Cross collateralization is the act of a lender securing more than one property in order to place a new loan. So what exactly does that mean?
Cross Collateralization in Practice
When mortgage lenders make loans they evaluate both the borrower as well as the property being financed. The borrower should have shown the willingness and ability to repay monthly credit obligations on time, show sufficient income in which to pay these obligations as well as provide evidence there are enough funds to close on the transaction. Funds include money needed for a down payment, closing costs and cash reserve requirements. The property must be in good shape, marketable and similar to other properties in the area. They do so in the event of a default and the lender must foreclose. When they do, they will sell the property, hoping to recover enough at an auction or a direct sale to cover the outstanding loan balance plus recover the necessary legal fees accrued during the foreclosure and selling process.
The property is the collateral in which the lender has a legal interest. If the owners sell the property, the outstanding mortgage is the first to get paid. If the mortgage amount is greater than the value of the property, the owner must come to the settlement table with cash to settle the outstanding balance or the lender agrees to accept less as payment in full. When borrowers come to the settlement table with a down payment, the equity in the property is the borrower’s initial good faith.
How it Works
Let’s say that a buyer wants to purchase an investment property for $200,000. The buyer currently owns several properties and one of them is free and clear, having paid the mortgage off completely a few years ago and is valued today at $150,000. The buyer wants to leverage the new home as much as possible with a low down payment. A lender offers to issue a mortgage on the new property in the amount of $190,000 if the buyer agrees to allow the lender to file a lien against the property that is free and clear in addition to the new first lien on the new home. The additional equity in the mortgage-free home gives the lender more security making the new loan while allowing the buyer to buy the new property with as little down as possible.

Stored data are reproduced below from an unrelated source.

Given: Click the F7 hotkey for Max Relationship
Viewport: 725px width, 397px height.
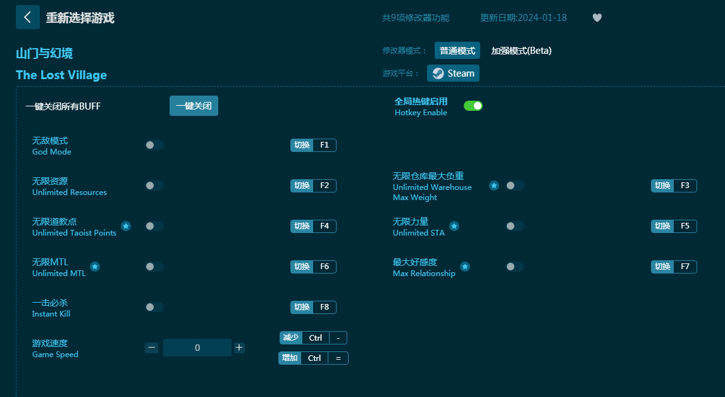Looking at the screenshot, I should tap(685, 267).
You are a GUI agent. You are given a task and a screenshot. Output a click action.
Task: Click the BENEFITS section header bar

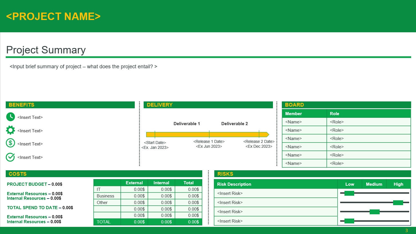coord(70,105)
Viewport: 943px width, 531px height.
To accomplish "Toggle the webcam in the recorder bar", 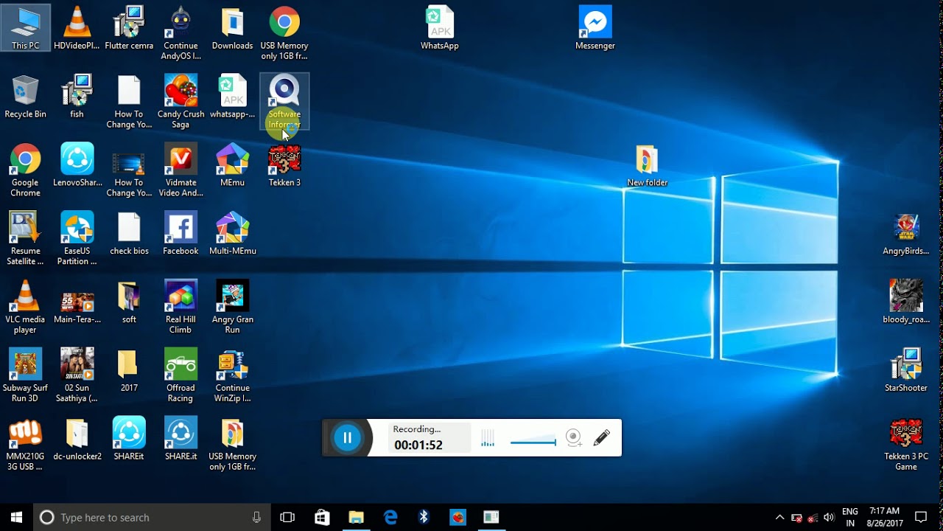I will [574, 438].
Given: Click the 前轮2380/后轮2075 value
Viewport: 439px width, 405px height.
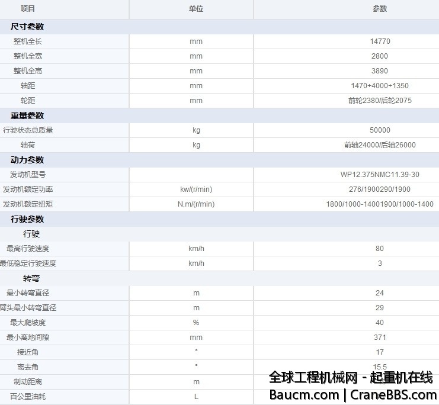Looking at the screenshot, I should pos(380,101).
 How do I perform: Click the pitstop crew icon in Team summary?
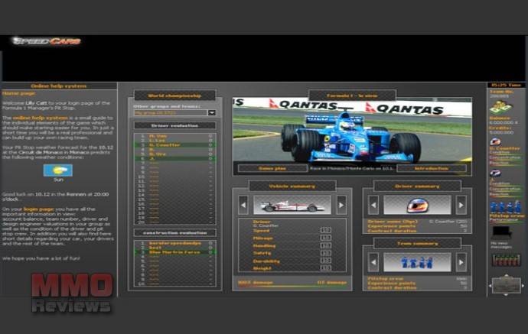tap(416, 261)
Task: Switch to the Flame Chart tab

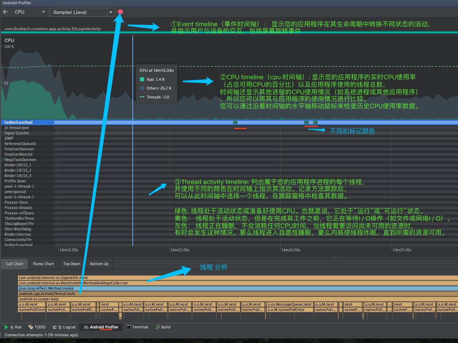Action: pyautogui.click(x=43, y=264)
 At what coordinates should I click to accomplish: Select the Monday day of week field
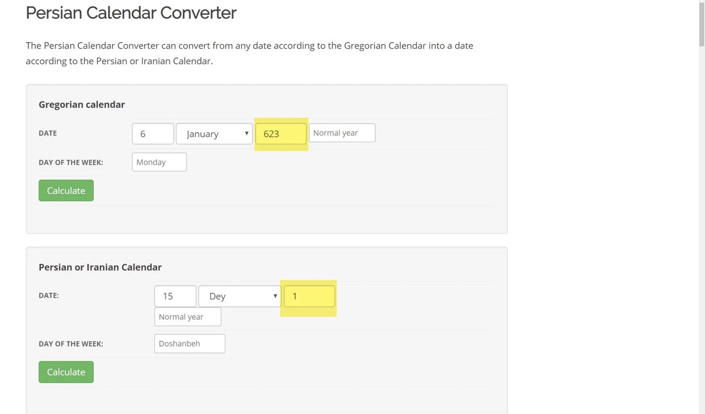coord(159,162)
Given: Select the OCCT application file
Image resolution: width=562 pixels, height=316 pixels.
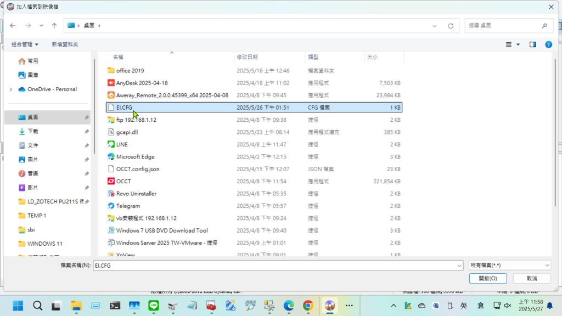Looking at the screenshot, I should tap(123, 182).
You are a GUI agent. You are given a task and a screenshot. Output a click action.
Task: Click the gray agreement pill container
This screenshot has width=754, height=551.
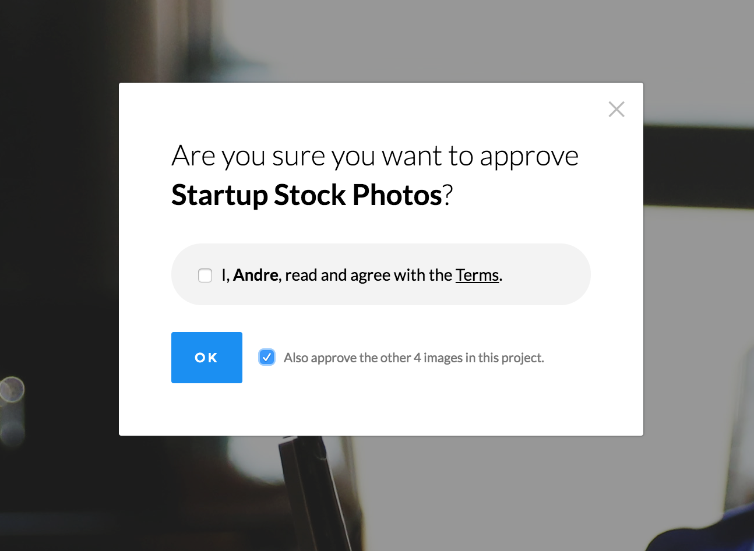click(381, 274)
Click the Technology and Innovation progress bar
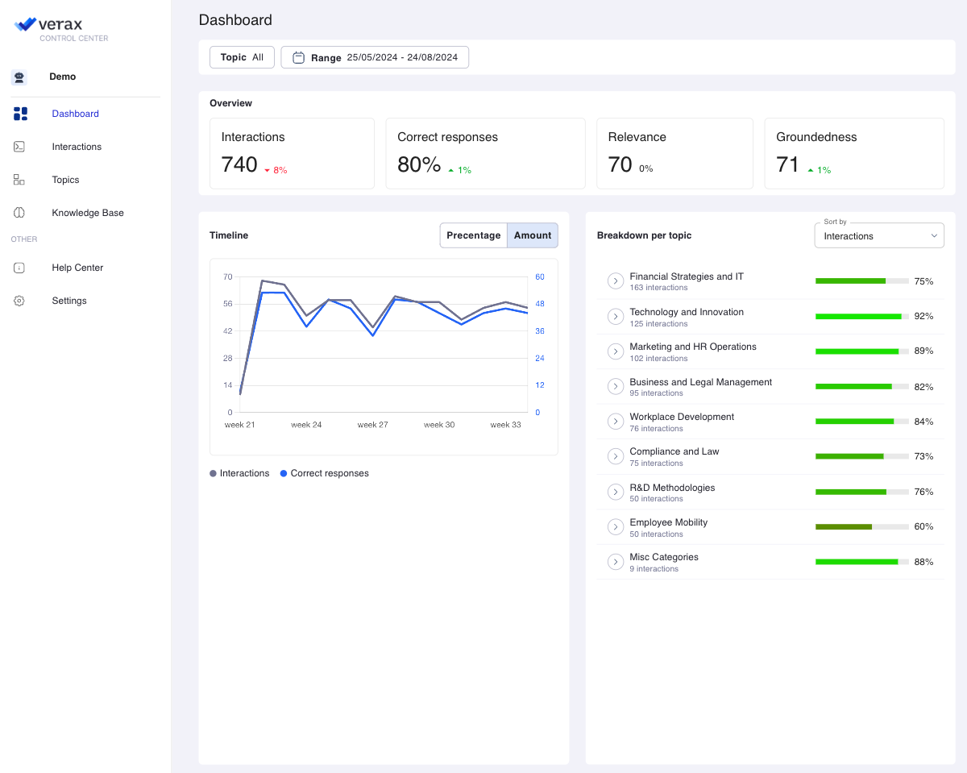Screen dimensions: 967x773 [861, 317]
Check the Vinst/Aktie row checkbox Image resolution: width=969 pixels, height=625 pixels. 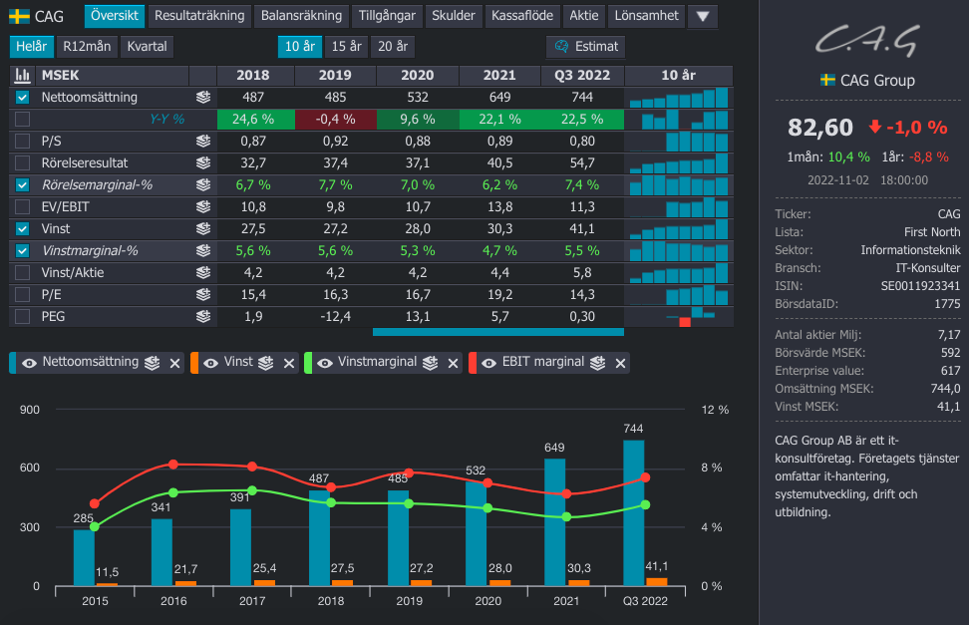pos(23,273)
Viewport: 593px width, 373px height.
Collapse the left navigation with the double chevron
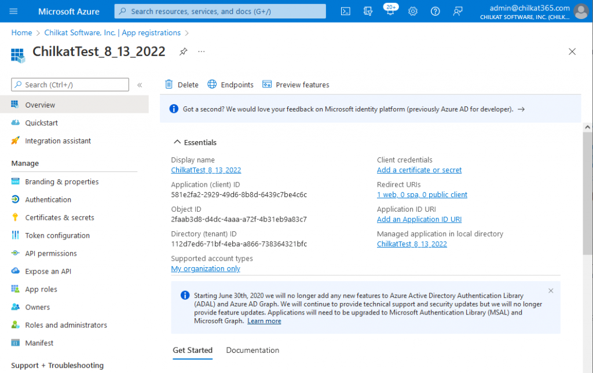[x=140, y=84]
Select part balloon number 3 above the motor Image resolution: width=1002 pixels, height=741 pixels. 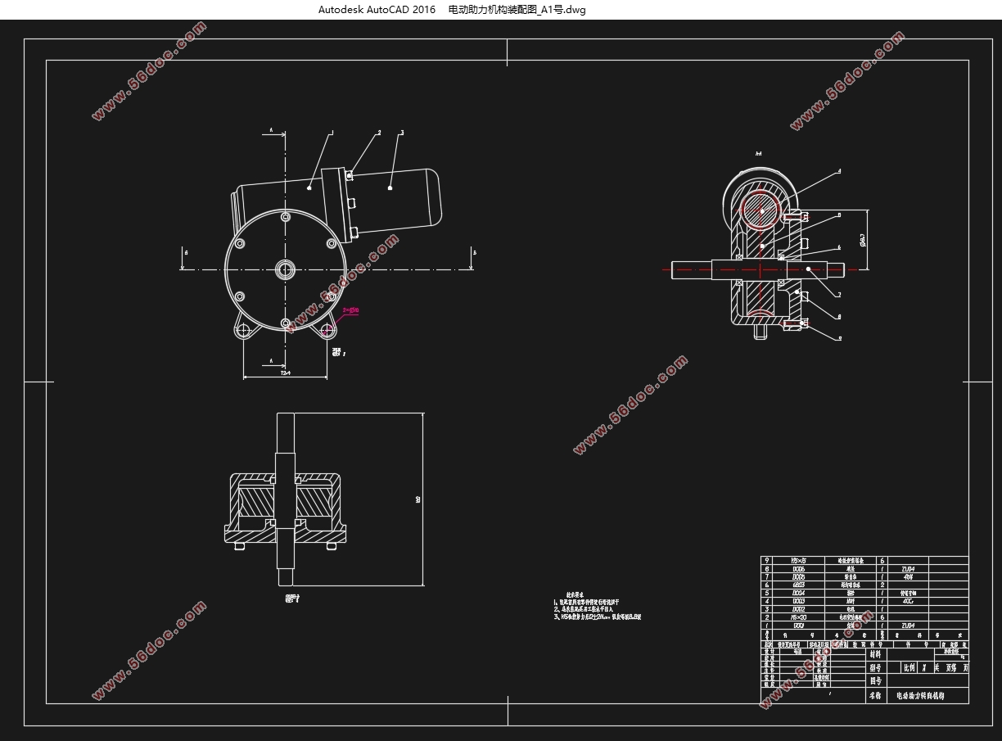[401, 132]
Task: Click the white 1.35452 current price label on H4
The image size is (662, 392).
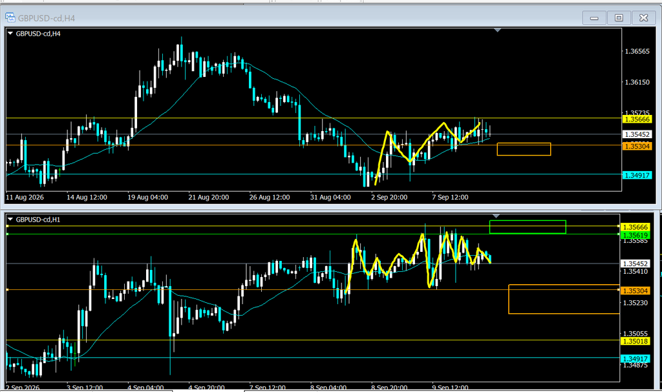Action: tap(637, 134)
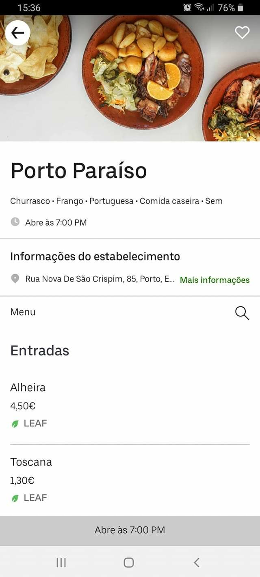The height and width of the screenshot is (577, 260).
Task: Open menu search magnifier icon
Action: click(242, 313)
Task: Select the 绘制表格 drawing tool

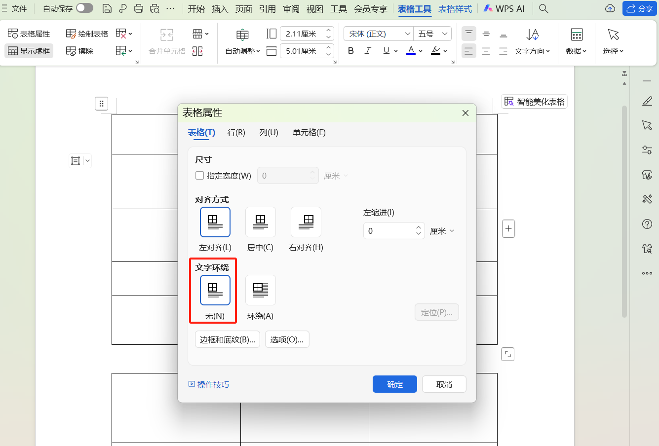Action: click(x=86, y=33)
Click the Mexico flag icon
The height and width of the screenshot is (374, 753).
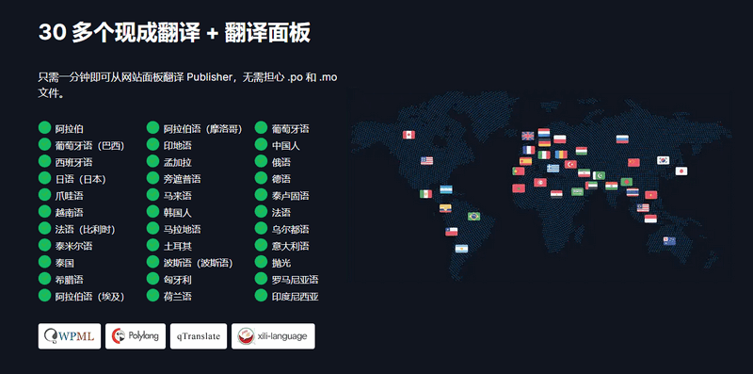click(426, 194)
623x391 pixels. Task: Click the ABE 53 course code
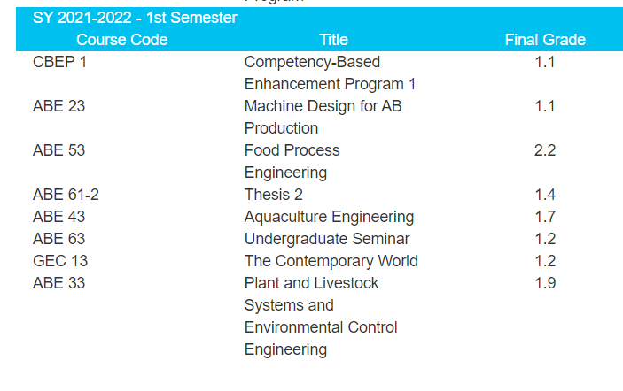point(58,150)
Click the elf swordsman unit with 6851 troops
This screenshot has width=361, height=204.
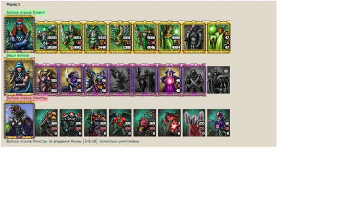pyautogui.click(x=71, y=37)
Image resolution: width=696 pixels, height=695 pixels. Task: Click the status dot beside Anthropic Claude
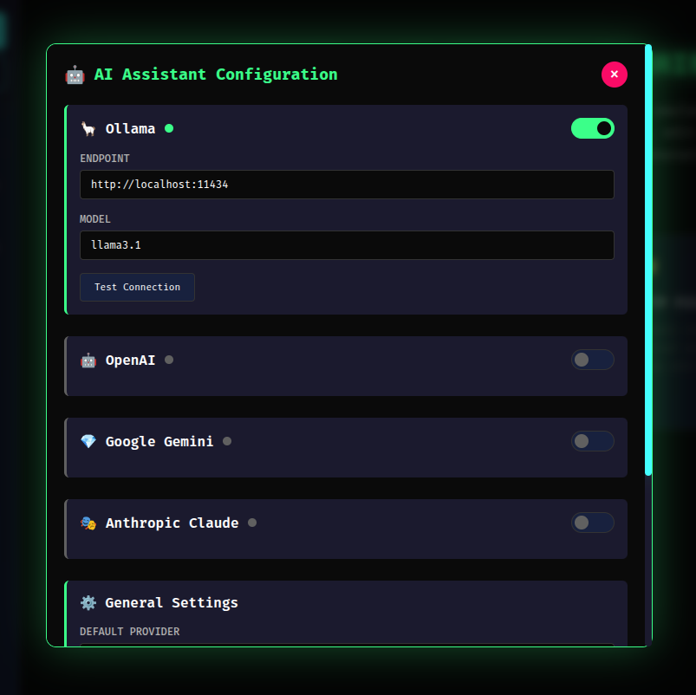coord(252,523)
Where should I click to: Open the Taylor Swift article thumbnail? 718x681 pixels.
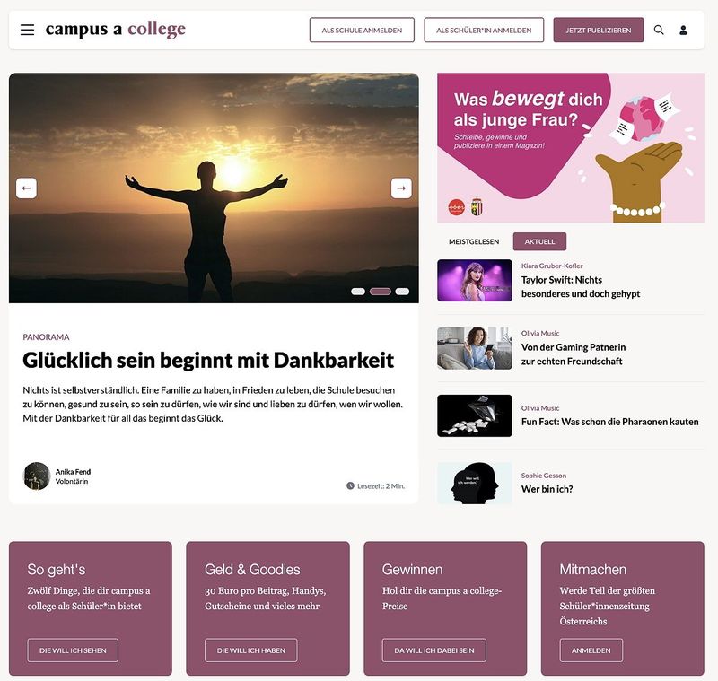pos(475,281)
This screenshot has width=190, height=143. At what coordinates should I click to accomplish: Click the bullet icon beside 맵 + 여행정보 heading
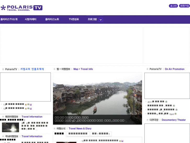tap(54, 69)
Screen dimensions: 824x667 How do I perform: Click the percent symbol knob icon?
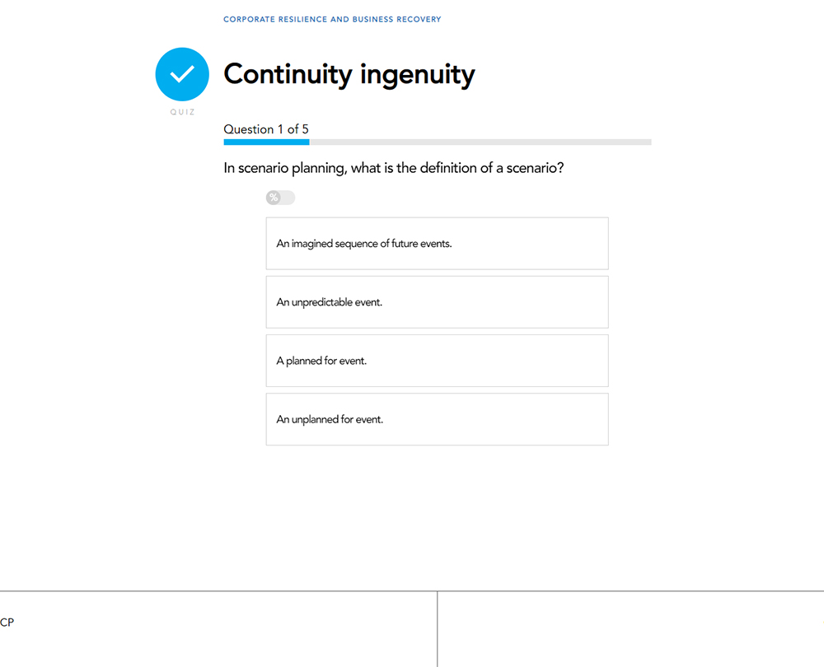tap(274, 198)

In this example, should the borrower ever go into default on the new mortgage, the lender can force the sale on both properties in order to settle the outstanding balance, closing costs and legal fees. Cross collateralization is not a common method of financing residential real estate but the practice does exist.
Cross collateralization is more common when financing commercial properties, however. Private lenders are more active in cross collateralization. Conventional loans underwritten to guidelines established by Fannie Mae and Freddie Mac do not allow for cross collateralization nor do government-backed loans such as FHA, VA and USDA programs.